Nothing happened to my harasser. The general manager told him to stay away from me; he told me to tell him if there is another misunderstanding that he can help clear up. That’s what my harassment had been boiled down to: a misunderstanding. I felt embarrassed. I felt ashamed. I felt stupid. Not only did I have to sit through my harasser lying about the incident, but I had to do it with someone I didn’t decide to tell. Now here was this other person, a straight male, who was privy to my harassment. It was a kick in the gut while I was fighting to get off the ground.
Afterwards, I thanked my friend for what she’d done. Then she told me more details of the other gay servers this man had made advances to. He’d been working there for years, so she had at least three other friends who confided in her. One person said something and nothing happened. No one else had come forward with what they experienced until me. Honestly, I don’t blame them. If I hadn’t confided in my friend, and if she hadn’t been there to support me, I don’t think I would have said anything. Had I known how it would turn out, I would have preferred to stay quiet.

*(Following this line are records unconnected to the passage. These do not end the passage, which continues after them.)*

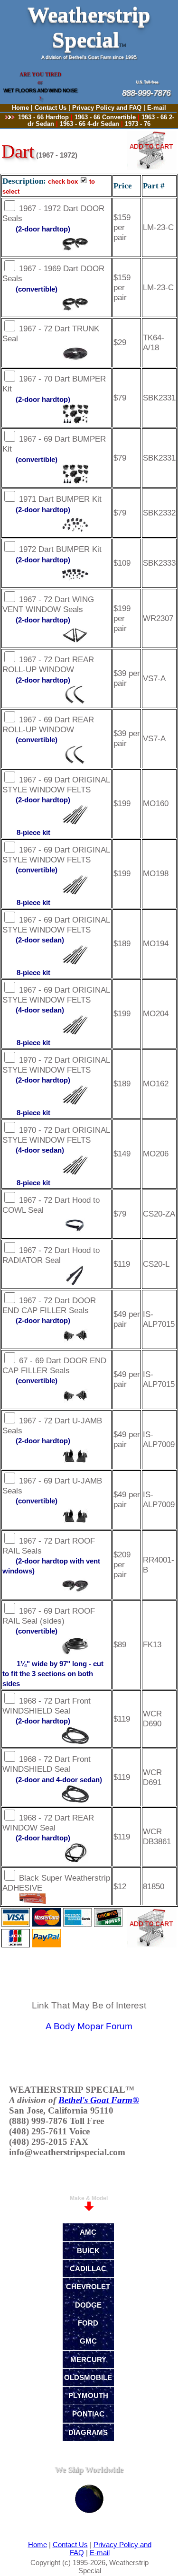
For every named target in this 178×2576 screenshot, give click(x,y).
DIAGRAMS (88, 2432)
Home (20, 108)
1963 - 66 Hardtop (43, 117)
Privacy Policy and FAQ (106, 108)
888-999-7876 (128, 93)
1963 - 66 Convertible (105, 117)
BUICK (88, 2251)
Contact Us (50, 108)
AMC (88, 2232)
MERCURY (88, 2359)
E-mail (156, 108)
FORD (88, 2323)
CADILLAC (88, 2269)
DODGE (88, 2305)
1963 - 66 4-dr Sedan (89, 124)
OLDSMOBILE (88, 2377)
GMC (88, 2341)
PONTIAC (88, 2414)
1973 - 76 (137, 124)
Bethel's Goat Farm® (98, 2100)
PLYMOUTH (88, 2395)
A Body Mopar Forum (89, 2026)
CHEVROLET (88, 2287)
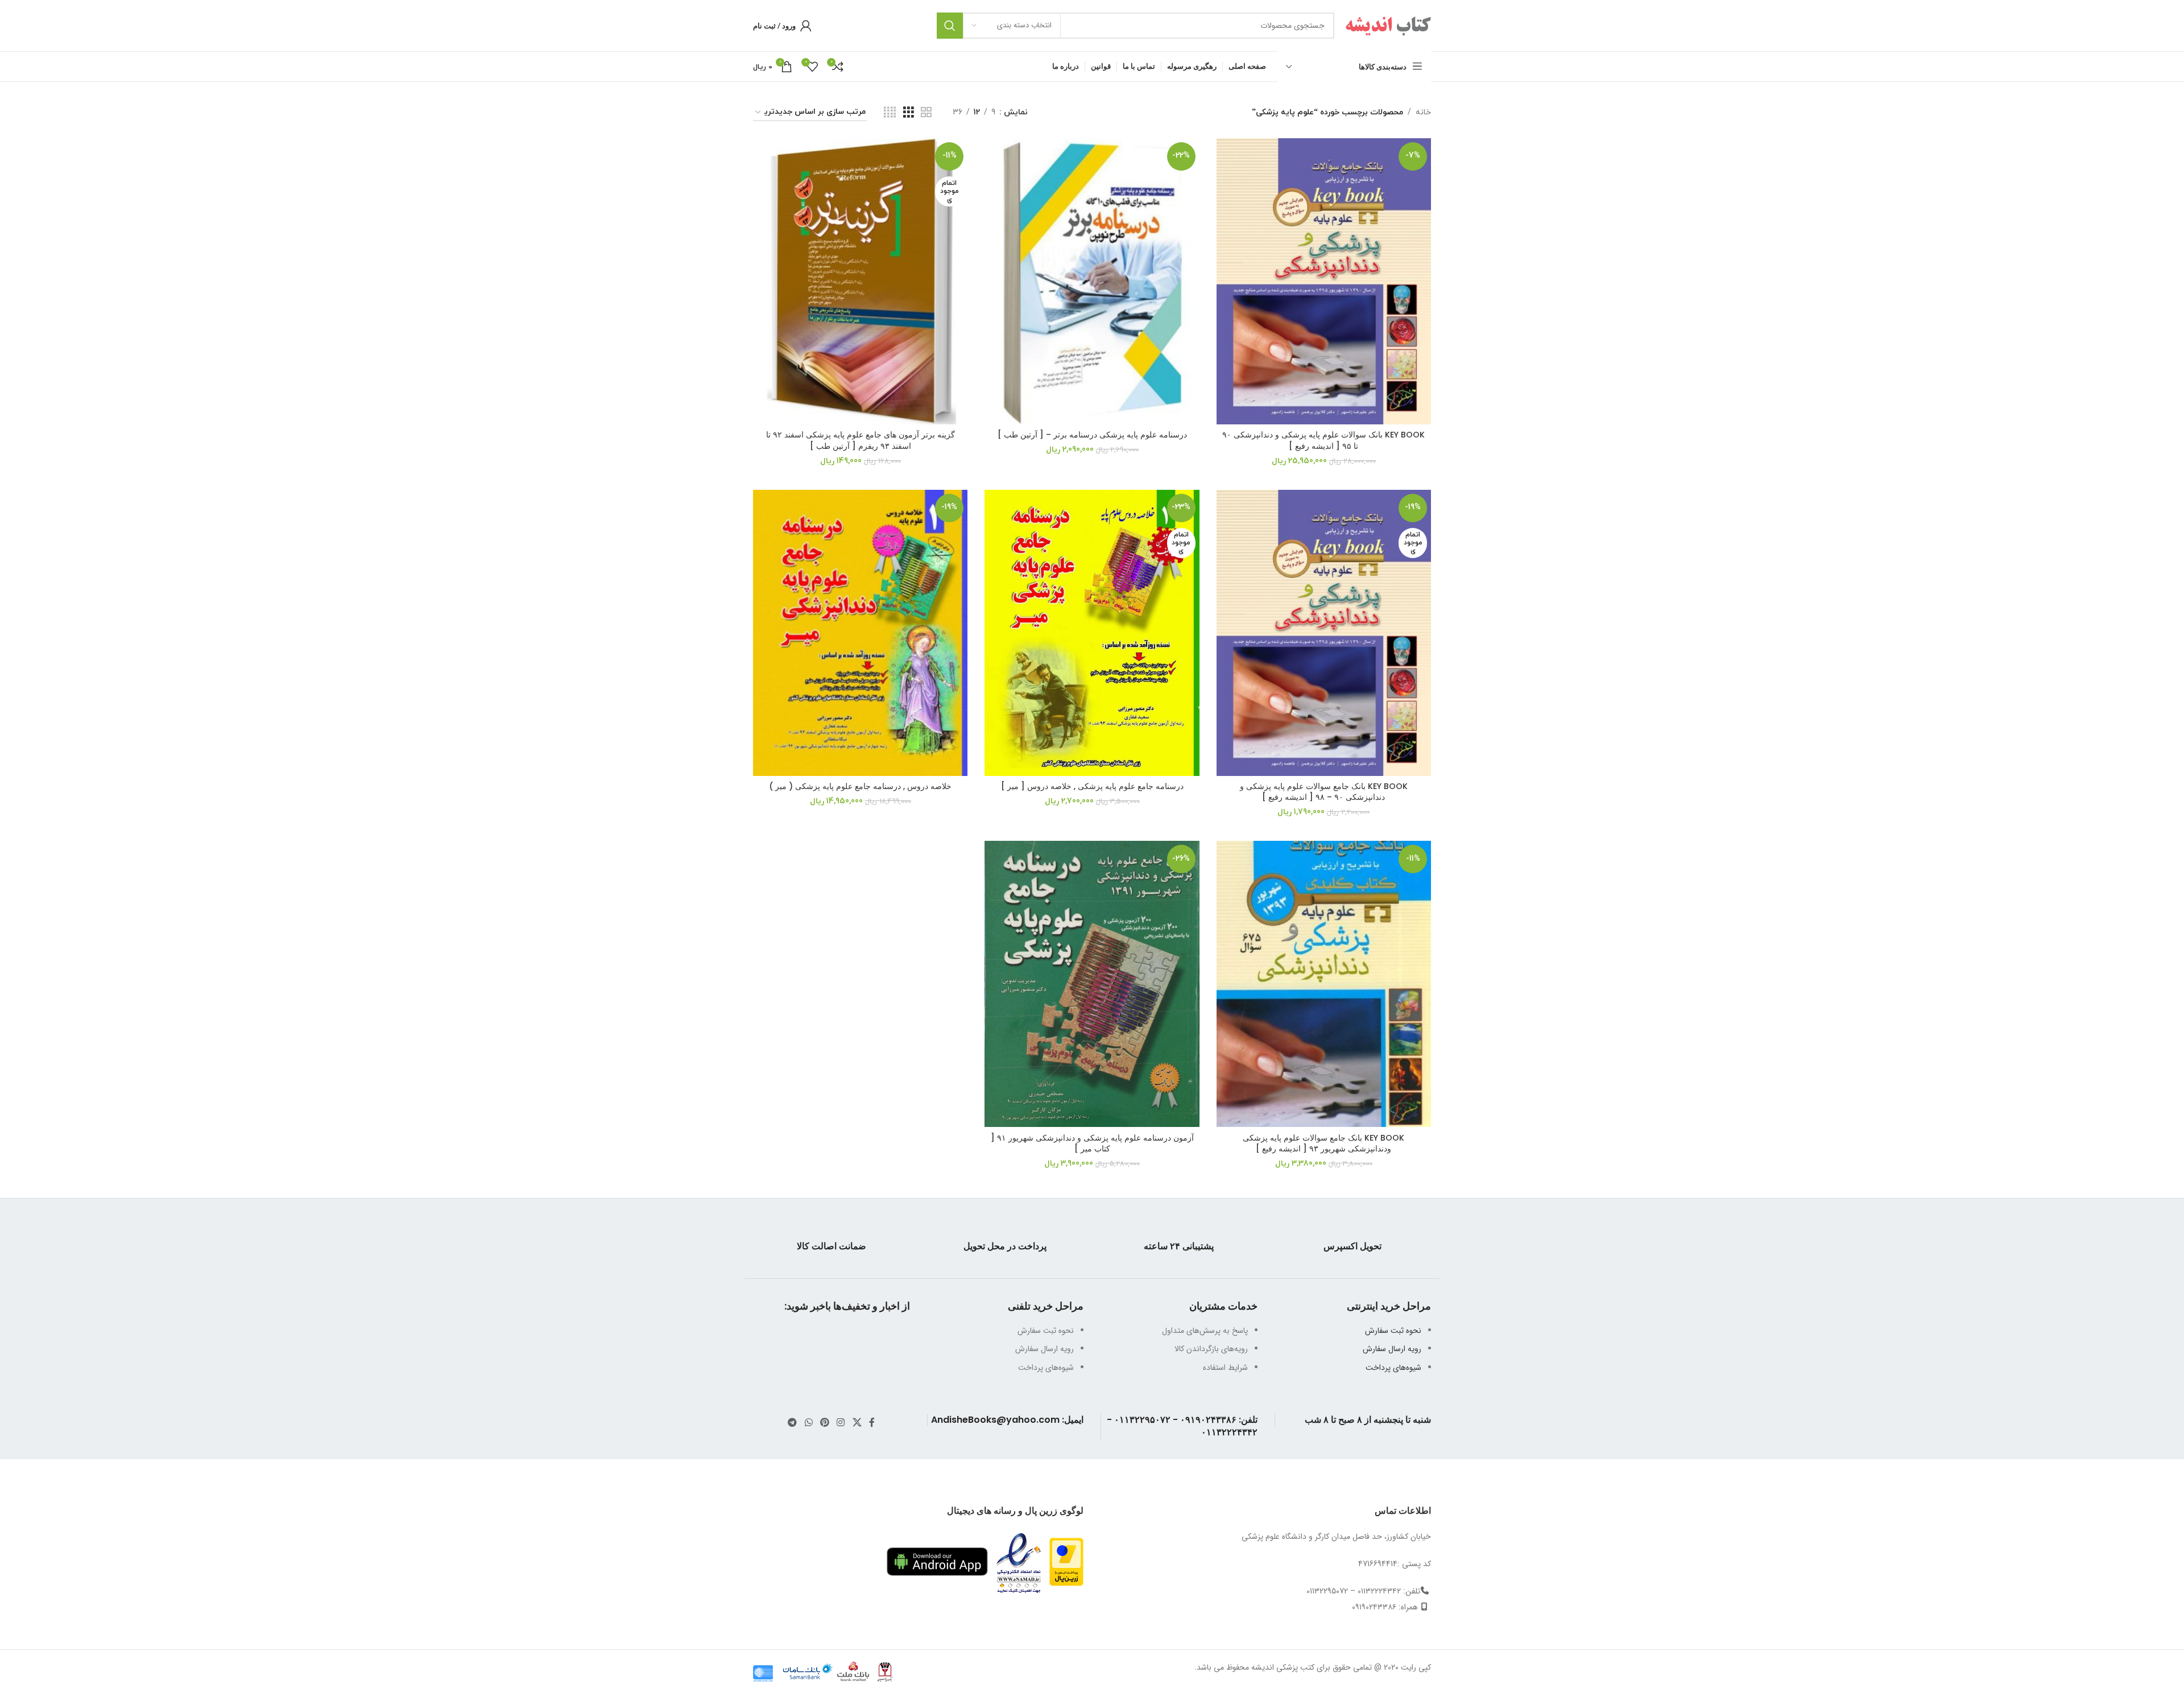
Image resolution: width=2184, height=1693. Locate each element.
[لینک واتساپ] (808, 1423)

I drove home that night with tears strolling down my face. I was so embarrassed. I wasn’t even angry that nothing happened to him. It’s almost like I expected it. All I could think about was if everyone was going to find out. Would that male coworker translating tell everybody? I felt demoralized.
This happened almost 5 years ago, and reliving it still leaves me anxious. Sexual harassment in the workplace can be subtle. It can be overt. It can be done by someone in power. It done by someone not in power. In can be done by men. It can be done by women. Straight, gay, or anything in between. Regardless of how it happens, and to whom it happens, the person who was harassed often faces additional grievances by coming forward, as was the case with me. Sometimes it’s an intentional silencing of the accuser. Other times, like I believe was the case with me, it is handled poorly by someone who makes the situation worse (e.g., making someone else privy to the incident without my knowledge or consent).
Not everyone has a person advocating for them like I did. I felt lucky in that regard. Some people never feel comfortable telling anyone. Having gone through this experience, it would be hard to push myself to come forward if this ever happened to me again. I can’t say I’d expect a different outcome.
What I can say, however, is that we need people like my friend. There is something to be said about the number of gay men who confided in her about this.
This behavior is unacceptable. How I was treated as a result is just as bad. For those in positions of power, those who supervise or manage others, ask yourself: would you know how to handle this? If you’re hesitant to confidently say yes, do your research and educate yourself. People like my 22-year-old self need you to do so.